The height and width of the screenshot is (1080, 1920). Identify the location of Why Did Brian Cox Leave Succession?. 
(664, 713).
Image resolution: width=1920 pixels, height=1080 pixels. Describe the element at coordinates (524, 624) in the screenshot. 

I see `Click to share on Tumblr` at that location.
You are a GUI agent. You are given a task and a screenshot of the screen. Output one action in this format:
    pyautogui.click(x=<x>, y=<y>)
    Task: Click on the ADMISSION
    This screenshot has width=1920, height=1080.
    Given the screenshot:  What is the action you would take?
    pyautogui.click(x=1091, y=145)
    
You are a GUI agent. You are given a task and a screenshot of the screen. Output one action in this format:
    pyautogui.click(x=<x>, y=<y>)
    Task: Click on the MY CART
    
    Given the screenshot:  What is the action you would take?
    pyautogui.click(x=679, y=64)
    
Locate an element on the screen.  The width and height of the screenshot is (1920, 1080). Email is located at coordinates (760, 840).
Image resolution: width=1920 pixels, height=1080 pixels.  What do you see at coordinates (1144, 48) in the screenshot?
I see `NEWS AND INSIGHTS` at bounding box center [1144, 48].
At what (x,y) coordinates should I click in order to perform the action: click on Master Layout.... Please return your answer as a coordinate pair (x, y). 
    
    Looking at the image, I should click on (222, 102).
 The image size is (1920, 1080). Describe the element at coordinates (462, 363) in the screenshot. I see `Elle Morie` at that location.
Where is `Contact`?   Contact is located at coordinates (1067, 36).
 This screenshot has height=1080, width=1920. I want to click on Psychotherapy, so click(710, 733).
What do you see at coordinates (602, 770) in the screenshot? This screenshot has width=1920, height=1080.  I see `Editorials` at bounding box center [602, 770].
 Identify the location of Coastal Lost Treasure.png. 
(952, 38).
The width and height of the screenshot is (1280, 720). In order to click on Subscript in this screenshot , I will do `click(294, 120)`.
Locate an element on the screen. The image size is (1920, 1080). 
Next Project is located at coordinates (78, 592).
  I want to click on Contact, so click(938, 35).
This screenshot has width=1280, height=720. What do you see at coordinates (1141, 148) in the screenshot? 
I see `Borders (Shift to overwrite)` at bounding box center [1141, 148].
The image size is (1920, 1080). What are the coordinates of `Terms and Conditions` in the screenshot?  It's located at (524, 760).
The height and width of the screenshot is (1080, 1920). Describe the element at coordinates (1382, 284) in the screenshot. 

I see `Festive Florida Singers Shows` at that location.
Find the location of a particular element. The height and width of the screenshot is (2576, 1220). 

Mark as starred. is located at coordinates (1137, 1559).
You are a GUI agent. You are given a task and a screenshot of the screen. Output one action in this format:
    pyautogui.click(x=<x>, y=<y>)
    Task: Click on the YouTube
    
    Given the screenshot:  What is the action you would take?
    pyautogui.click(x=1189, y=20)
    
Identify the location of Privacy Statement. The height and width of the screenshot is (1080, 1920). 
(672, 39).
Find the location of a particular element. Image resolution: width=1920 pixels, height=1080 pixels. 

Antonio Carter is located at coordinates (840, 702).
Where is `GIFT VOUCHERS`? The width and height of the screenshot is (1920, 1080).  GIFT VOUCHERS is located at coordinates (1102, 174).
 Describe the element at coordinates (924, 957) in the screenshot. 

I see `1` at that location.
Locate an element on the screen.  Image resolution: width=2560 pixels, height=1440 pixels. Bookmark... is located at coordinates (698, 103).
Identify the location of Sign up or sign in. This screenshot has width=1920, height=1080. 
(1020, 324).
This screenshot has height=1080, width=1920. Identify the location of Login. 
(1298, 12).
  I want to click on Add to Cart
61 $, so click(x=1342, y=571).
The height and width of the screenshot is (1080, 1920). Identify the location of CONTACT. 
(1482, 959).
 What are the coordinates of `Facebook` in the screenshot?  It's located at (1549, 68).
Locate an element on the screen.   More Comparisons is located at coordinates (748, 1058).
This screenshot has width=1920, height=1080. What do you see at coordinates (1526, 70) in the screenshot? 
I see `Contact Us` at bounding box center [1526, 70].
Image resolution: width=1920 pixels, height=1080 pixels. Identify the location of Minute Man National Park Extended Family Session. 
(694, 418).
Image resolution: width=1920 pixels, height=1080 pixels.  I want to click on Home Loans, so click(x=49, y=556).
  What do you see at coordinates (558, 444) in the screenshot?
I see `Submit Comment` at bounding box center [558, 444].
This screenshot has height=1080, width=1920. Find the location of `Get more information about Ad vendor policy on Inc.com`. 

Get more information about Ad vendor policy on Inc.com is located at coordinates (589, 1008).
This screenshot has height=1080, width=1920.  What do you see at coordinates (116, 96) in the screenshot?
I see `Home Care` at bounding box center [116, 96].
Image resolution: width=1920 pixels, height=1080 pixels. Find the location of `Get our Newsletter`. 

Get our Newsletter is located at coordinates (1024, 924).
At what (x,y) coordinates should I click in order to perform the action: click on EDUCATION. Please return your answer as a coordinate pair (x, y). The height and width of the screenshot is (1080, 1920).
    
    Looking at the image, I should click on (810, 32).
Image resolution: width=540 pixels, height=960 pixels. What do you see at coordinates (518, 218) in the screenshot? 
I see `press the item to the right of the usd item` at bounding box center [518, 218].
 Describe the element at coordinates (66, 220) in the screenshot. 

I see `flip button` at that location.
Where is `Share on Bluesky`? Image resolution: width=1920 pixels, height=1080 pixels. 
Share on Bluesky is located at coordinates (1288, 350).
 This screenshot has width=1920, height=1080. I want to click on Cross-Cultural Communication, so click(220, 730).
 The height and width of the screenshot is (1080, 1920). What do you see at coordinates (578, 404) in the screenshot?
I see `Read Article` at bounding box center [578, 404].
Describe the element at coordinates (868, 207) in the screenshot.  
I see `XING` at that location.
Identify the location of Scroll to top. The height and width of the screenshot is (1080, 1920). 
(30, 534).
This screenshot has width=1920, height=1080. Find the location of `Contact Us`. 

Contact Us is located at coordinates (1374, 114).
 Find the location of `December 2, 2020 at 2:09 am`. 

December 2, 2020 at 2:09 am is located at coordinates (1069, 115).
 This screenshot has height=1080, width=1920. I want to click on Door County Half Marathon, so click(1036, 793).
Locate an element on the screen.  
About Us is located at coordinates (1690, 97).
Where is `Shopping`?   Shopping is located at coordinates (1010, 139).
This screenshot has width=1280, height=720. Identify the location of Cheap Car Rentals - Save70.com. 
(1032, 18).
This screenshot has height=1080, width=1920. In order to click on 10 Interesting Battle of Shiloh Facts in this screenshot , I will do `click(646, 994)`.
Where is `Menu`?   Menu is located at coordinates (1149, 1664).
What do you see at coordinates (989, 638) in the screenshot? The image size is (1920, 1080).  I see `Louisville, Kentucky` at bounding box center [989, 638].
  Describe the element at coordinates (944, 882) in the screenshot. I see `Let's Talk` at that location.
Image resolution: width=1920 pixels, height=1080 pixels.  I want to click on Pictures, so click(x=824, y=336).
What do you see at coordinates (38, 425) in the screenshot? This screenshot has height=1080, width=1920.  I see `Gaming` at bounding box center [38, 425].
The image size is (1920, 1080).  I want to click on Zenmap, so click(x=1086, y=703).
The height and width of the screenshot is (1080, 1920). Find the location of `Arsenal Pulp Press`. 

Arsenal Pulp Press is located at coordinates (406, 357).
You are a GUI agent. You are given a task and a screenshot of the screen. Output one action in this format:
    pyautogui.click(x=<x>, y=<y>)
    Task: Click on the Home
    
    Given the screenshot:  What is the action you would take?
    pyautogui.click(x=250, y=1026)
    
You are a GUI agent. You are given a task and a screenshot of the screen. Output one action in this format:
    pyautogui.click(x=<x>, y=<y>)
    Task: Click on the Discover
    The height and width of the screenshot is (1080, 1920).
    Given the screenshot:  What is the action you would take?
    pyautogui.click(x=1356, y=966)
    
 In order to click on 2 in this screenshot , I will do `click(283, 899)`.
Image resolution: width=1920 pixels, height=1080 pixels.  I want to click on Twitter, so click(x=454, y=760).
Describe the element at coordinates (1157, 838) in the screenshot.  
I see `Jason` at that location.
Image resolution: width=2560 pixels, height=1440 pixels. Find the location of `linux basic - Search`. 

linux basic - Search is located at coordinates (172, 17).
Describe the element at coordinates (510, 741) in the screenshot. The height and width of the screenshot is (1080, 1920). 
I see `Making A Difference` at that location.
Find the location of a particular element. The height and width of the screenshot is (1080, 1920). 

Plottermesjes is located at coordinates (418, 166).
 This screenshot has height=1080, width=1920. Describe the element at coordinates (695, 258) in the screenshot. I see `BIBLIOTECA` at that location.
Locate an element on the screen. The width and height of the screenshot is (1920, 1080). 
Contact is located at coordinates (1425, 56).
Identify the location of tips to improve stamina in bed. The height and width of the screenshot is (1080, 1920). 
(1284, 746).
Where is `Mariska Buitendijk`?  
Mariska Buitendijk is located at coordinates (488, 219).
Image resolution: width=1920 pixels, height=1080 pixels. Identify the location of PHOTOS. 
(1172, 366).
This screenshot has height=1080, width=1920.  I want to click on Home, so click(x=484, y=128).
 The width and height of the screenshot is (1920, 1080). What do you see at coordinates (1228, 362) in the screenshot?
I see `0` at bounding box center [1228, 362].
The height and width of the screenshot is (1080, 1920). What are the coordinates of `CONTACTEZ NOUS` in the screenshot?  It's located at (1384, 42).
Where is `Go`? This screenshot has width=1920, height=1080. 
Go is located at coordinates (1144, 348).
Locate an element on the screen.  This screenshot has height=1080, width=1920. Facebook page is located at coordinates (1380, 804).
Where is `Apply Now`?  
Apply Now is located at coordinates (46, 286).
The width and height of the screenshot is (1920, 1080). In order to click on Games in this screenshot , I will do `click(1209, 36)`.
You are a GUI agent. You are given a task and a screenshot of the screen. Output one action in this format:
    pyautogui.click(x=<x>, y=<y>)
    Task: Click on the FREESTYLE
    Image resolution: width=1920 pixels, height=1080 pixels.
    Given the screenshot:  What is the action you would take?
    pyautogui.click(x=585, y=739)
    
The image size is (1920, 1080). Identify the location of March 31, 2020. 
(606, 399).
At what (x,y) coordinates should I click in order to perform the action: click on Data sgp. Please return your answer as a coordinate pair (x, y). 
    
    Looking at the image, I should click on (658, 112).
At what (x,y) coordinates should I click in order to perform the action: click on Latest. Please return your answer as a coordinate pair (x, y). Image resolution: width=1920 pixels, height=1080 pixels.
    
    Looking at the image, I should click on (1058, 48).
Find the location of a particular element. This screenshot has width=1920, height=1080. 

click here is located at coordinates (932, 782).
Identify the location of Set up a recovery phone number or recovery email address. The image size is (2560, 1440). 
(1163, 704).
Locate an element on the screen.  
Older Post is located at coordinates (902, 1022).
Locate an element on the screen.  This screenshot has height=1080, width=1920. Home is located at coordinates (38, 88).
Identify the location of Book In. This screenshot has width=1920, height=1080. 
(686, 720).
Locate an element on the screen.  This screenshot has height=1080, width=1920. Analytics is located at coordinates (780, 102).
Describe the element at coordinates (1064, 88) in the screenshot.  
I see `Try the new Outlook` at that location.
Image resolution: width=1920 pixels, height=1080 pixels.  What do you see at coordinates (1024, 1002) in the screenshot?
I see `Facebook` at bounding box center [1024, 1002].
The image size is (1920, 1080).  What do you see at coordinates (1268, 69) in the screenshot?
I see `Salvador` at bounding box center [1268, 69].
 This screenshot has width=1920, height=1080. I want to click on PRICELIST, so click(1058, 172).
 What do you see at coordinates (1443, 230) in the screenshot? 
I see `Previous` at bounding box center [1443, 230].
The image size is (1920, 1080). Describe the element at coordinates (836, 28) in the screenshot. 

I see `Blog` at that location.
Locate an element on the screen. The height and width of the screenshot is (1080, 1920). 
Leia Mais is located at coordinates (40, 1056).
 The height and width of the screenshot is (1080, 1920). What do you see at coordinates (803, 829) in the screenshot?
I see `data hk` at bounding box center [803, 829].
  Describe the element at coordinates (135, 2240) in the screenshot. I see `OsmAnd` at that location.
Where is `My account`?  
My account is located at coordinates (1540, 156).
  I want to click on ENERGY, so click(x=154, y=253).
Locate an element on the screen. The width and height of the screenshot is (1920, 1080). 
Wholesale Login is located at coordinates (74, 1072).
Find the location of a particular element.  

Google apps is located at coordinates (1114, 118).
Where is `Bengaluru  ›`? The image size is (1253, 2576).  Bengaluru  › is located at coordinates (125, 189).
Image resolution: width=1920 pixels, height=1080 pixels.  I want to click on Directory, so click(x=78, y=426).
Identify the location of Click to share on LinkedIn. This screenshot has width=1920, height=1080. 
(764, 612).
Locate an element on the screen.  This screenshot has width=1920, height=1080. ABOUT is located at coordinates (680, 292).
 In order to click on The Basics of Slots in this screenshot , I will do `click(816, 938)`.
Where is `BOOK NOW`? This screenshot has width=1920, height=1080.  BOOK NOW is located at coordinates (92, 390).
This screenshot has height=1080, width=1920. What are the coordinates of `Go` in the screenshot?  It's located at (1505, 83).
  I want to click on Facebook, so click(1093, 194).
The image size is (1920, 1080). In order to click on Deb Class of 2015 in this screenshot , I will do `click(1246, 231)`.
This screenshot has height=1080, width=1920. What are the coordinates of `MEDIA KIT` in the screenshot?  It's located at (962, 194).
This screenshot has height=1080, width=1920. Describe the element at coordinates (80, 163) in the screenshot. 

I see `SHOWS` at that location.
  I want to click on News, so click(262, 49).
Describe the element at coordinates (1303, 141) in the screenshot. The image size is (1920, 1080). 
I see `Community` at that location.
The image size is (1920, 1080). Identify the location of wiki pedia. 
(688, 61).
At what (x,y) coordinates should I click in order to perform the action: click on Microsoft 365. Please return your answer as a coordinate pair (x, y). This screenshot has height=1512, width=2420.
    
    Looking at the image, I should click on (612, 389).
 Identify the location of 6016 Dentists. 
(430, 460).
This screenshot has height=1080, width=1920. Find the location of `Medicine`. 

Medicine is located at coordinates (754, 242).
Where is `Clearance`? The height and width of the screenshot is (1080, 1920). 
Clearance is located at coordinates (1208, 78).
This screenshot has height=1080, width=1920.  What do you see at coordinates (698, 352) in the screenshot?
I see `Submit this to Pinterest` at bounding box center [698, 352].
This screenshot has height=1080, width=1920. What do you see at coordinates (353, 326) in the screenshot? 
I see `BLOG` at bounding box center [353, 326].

────────────────────────────────────────

* _What you should do_
Copy the listing word for word, starting with the first line of it and going on through the line containing "coordinates (760, 840).".

* _Correct output_
The height and width of the screenshot is (1080, 1920). Identify the location of Why Did Brian Cox Leave Succession?. 
(664, 713).
Image resolution: width=1920 pixels, height=1080 pixels. Describe the element at coordinates (524, 624) in the screenshot. 

I see `Click to share on Tumblr` at that location.
You are a GUI agent. You are given a task and a screenshot of the screen. Output one action in this format:
    pyautogui.click(x=<x>, y=<y>)
    Task: Click on the ADMISSION
    This screenshot has width=1920, height=1080.
    Given the screenshot:  What is the action you would take?
    pyautogui.click(x=1091, y=145)
    
You are a GUI agent. You are given a task and a screenshot of the screen. Output one action in this format:
    pyautogui.click(x=<x>, y=<y>)
    Task: Click on the MY CART
    
    Given the screenshot:  What is the action you would take?
    pyautogui.click(x=679, y=64)
    
Locate an element on the screen.  The width and height of the screenshot is (1920, 1080). Email is located at coordinates (760, 840).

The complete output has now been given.